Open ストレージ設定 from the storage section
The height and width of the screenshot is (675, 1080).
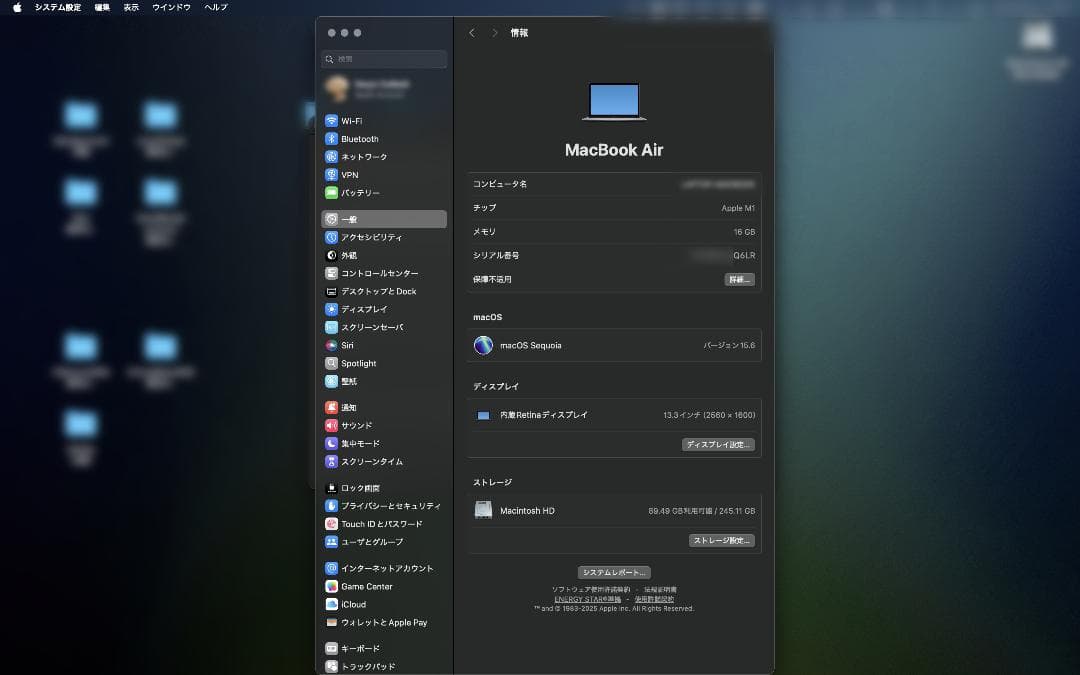722,539
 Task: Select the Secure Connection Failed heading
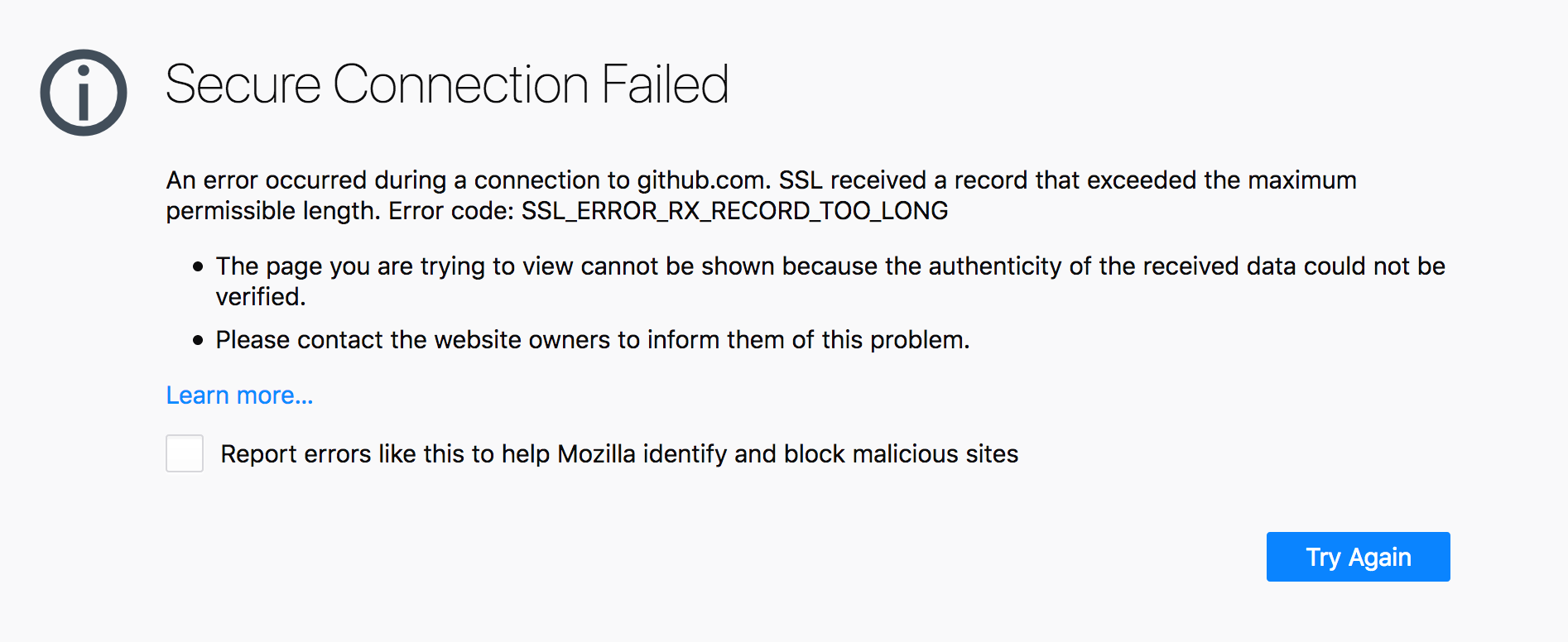pos(448,84)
═══
### Problem to solve
Reproduce the full listing above verbatim, with no pictures included.

### Output for this exercise
Open ストレージ設定 from the storage section
The height and width of the screenshot is (675, 1080).
722,539
 Task: Select the Secure Connection Failed heading
pos(448,84)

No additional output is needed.